■ **Required work**: Reproduce the text of every entry below word for word, leaving the pictures out.

━━━━━━

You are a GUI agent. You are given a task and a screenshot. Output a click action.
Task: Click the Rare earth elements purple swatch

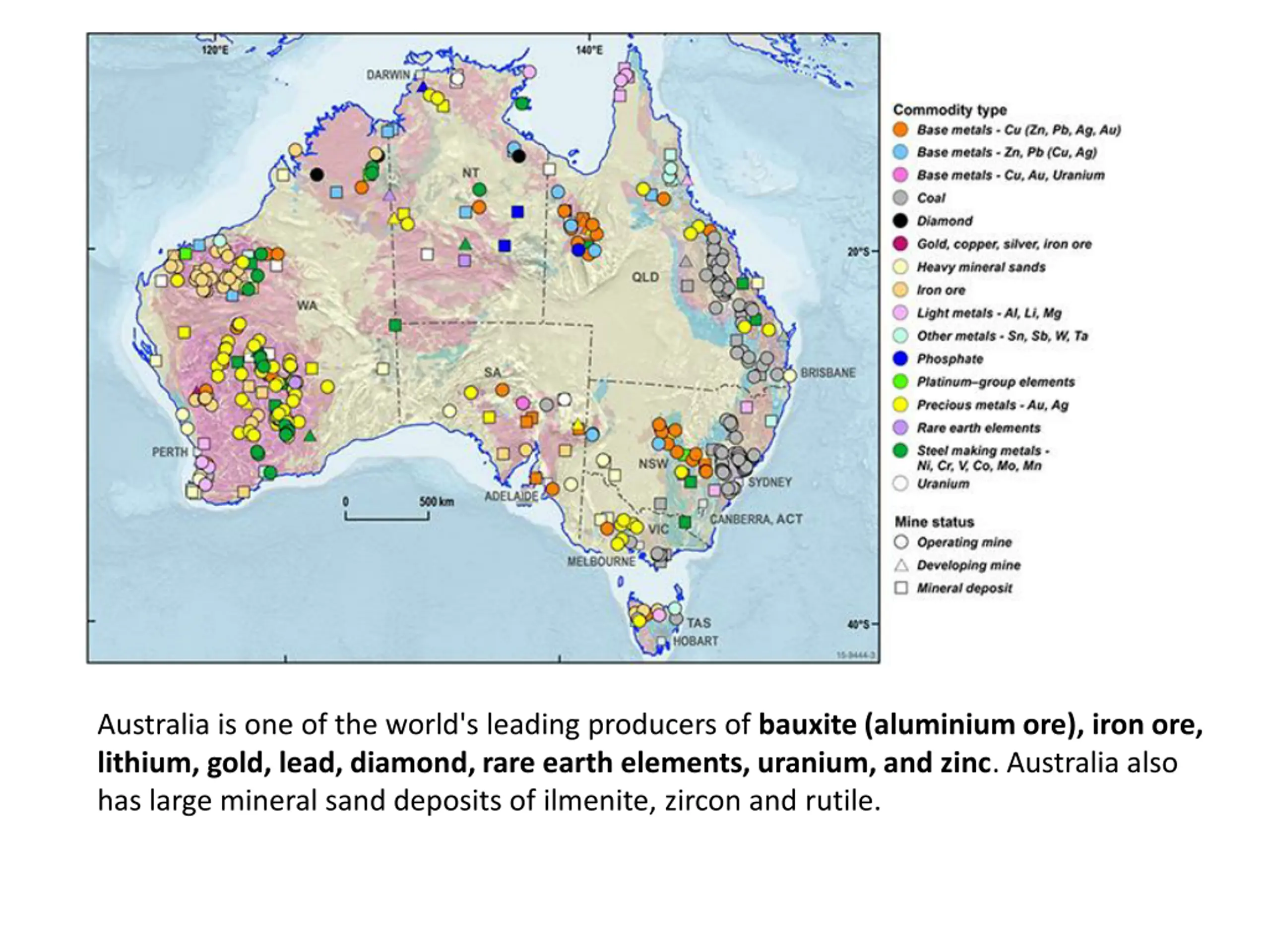(x=900, y=427)
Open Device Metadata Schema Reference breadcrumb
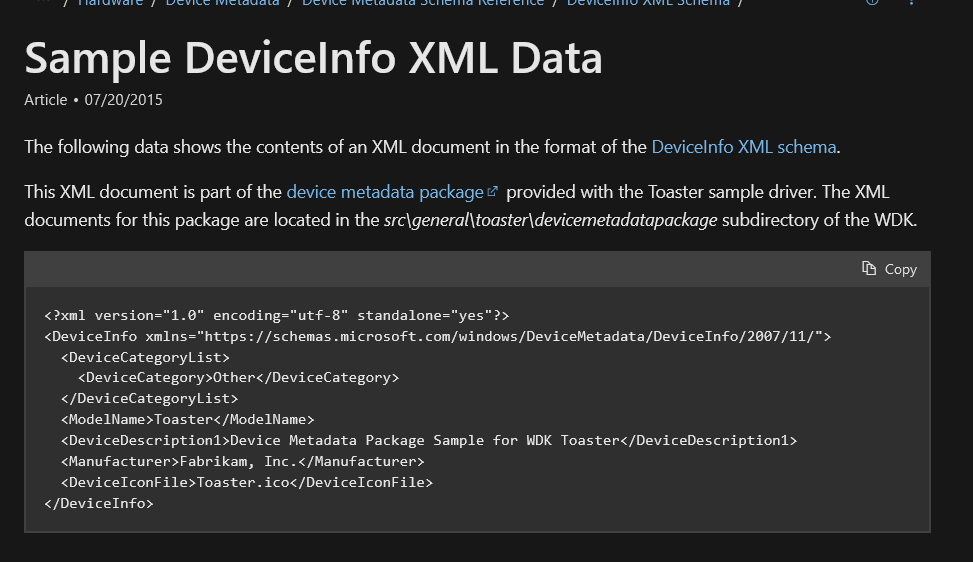 tap(422, 3)
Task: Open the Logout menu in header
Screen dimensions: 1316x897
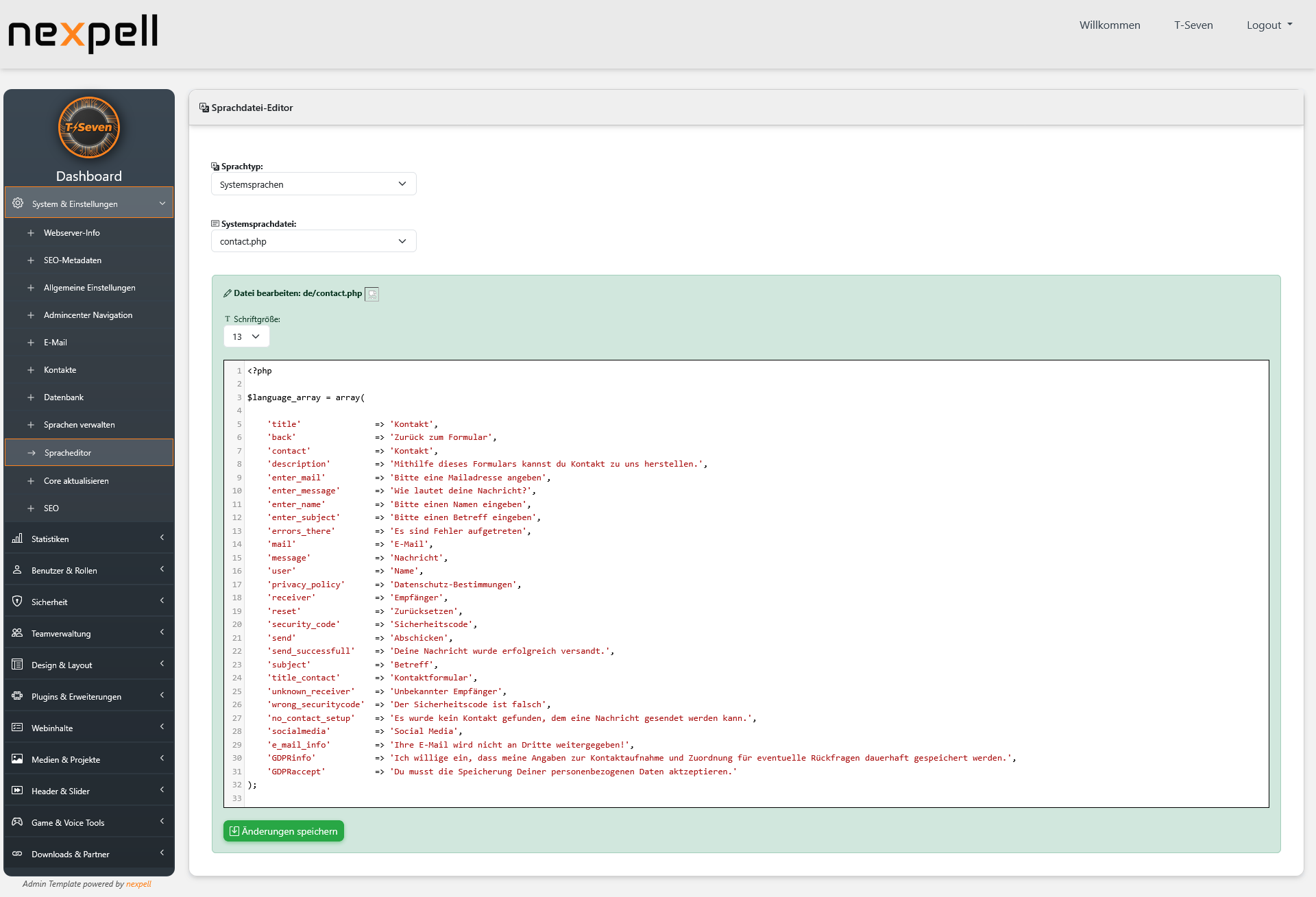Action: pyautogui.click(x=1269, y=25)
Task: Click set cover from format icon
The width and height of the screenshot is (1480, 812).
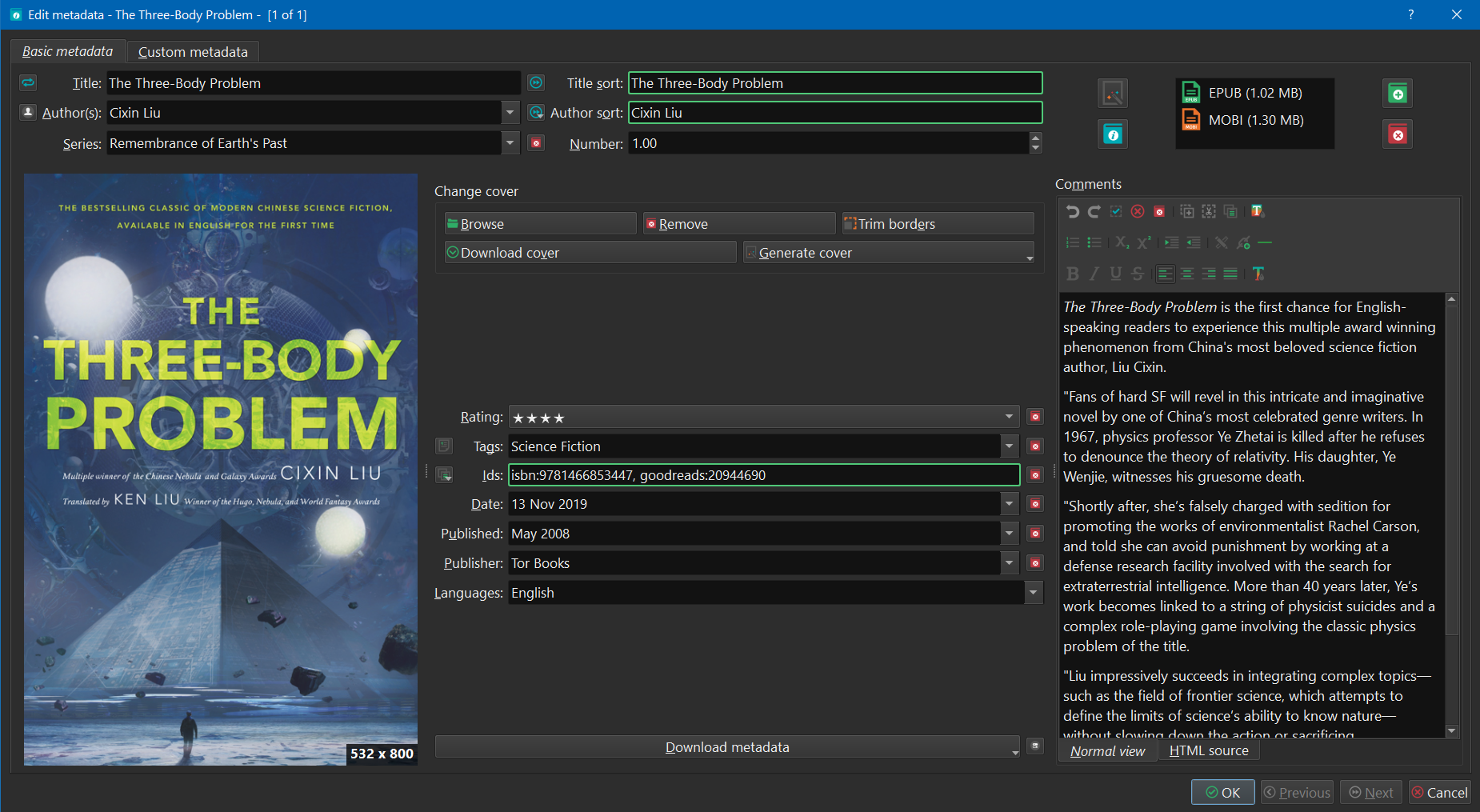Action: (x=1112, y=94)
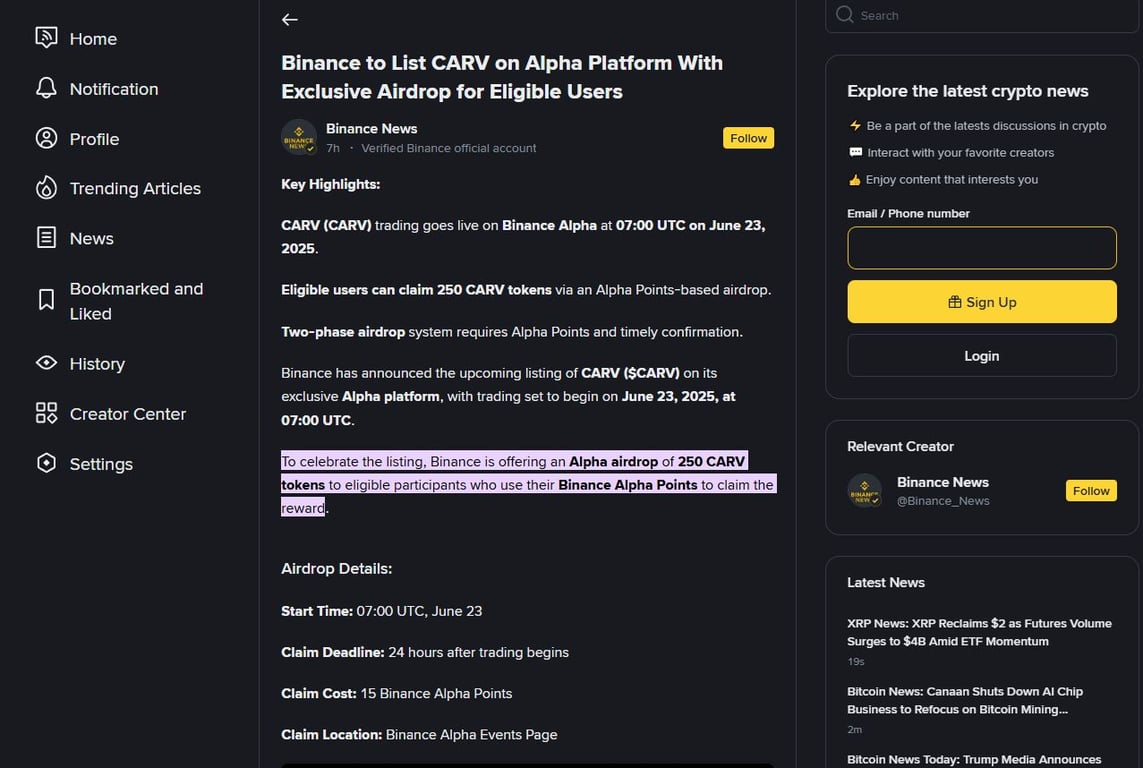Follow the Relevant Creator Binance News
This screenshot has width=1143, height=768.
pos(1090,490)
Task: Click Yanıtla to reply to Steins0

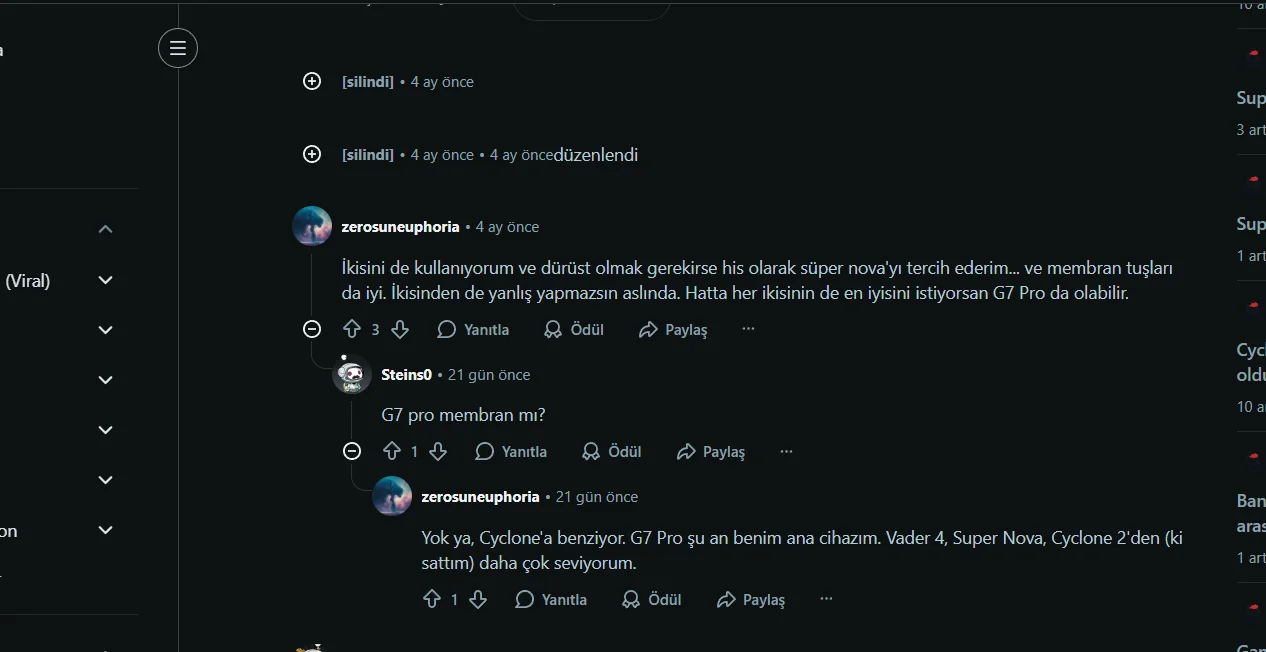Action: pyautogui.click(x=512, y=451)
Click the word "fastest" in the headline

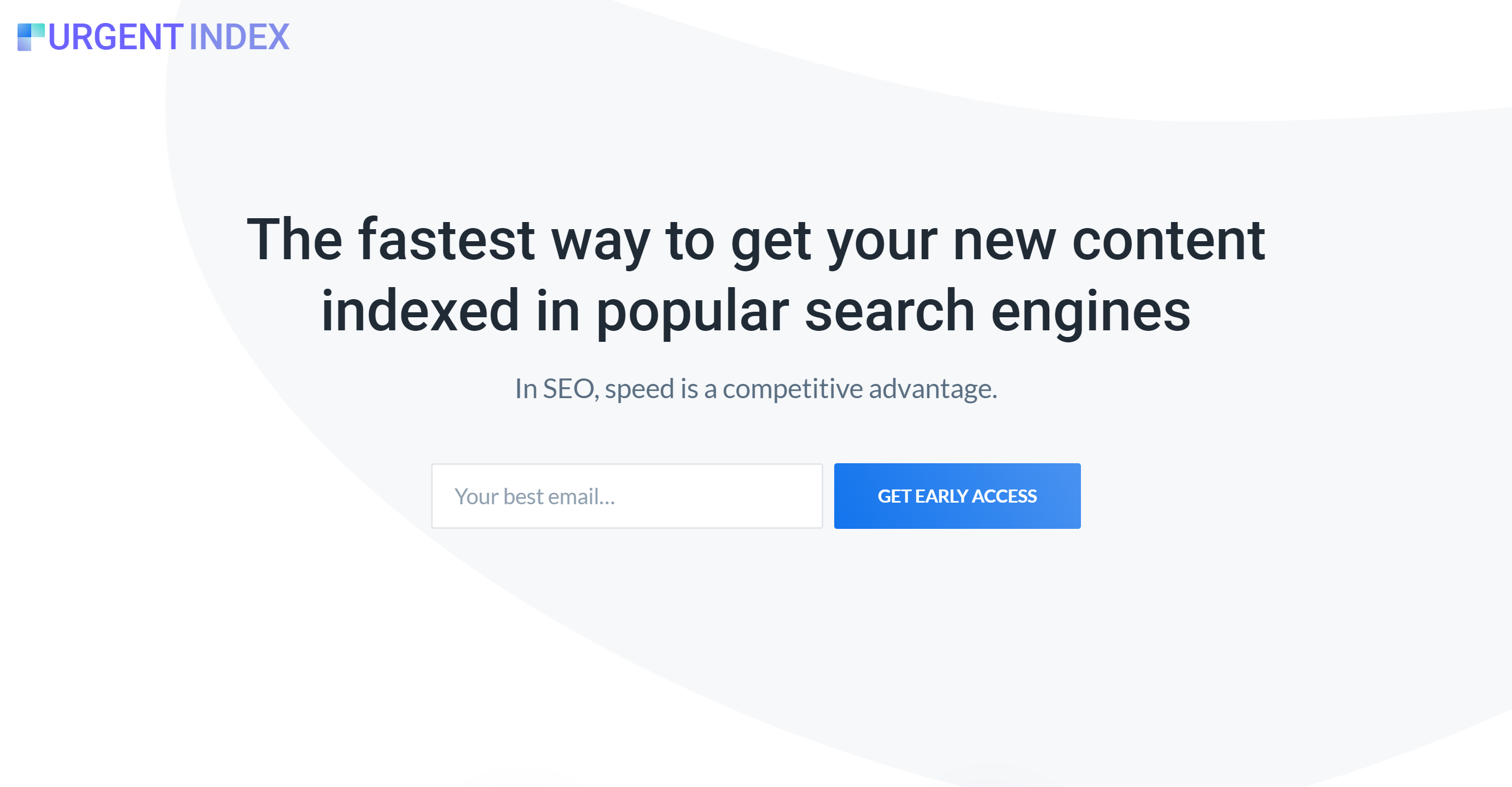point(446,240)
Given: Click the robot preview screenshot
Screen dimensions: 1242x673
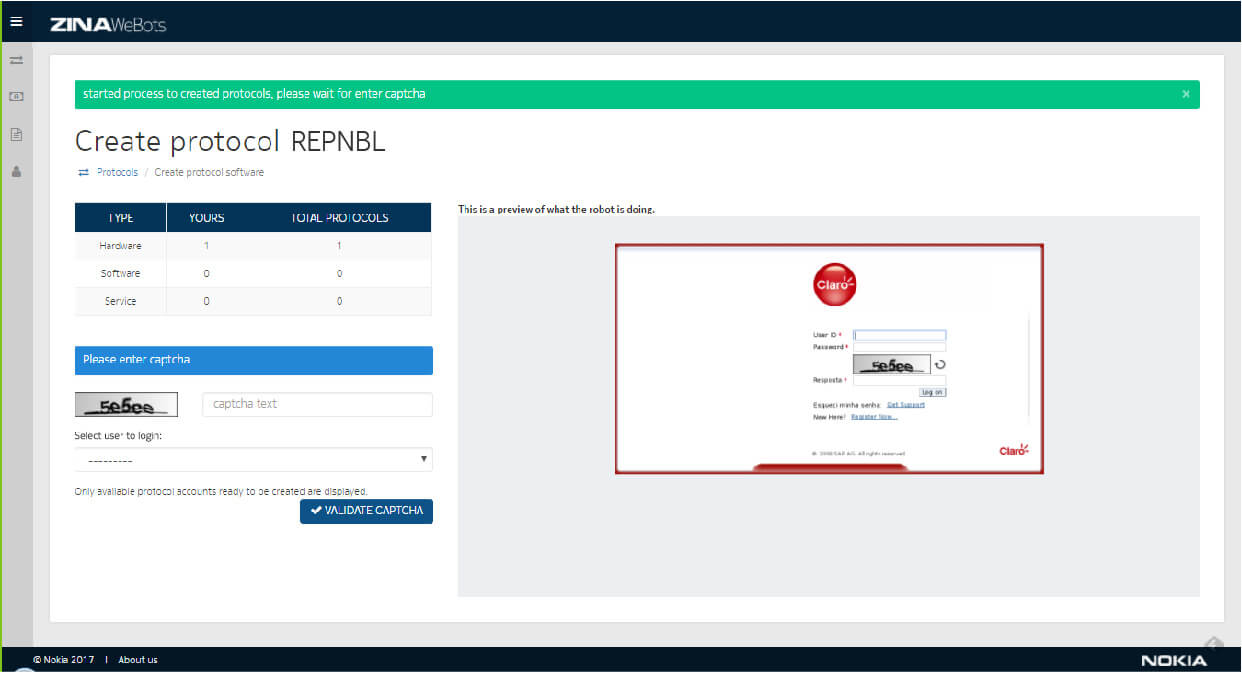Looking at the screenshot, I should coord(828,358).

━━━━━━

■ **Solution to this task**:
You are a GUI agent. You are given a task and a screenshot. Output a click action.
Task: Click the Rare earth elements purple swatch

(x=900, y=427)
Open Device Metadata Schema Reference breadcrumb
 tap(422, 3)
Task: Open the Logout menu in header
Screen dimensions: 1316x897
Action: pyautogui.click(x=1269, y=25)
Task: Click set cover from format icon
The width and height of the screenshot is (1480, 812).
Action: (x=1112, y=94)
Follow the Relevant Creator Binance News
This screenshot has width=1143, height=768.
pos(1090,490)
Task: Click Yanıtla to reply to Steins0

Action: pyautogui.click(x=512, y=451)
Click the word "fastest" in the headline

point(446,240)
Given: Click the robot preview screenshot
Screen dimensions: 1242x673
Looking at the screenshot, I should coord(828,358).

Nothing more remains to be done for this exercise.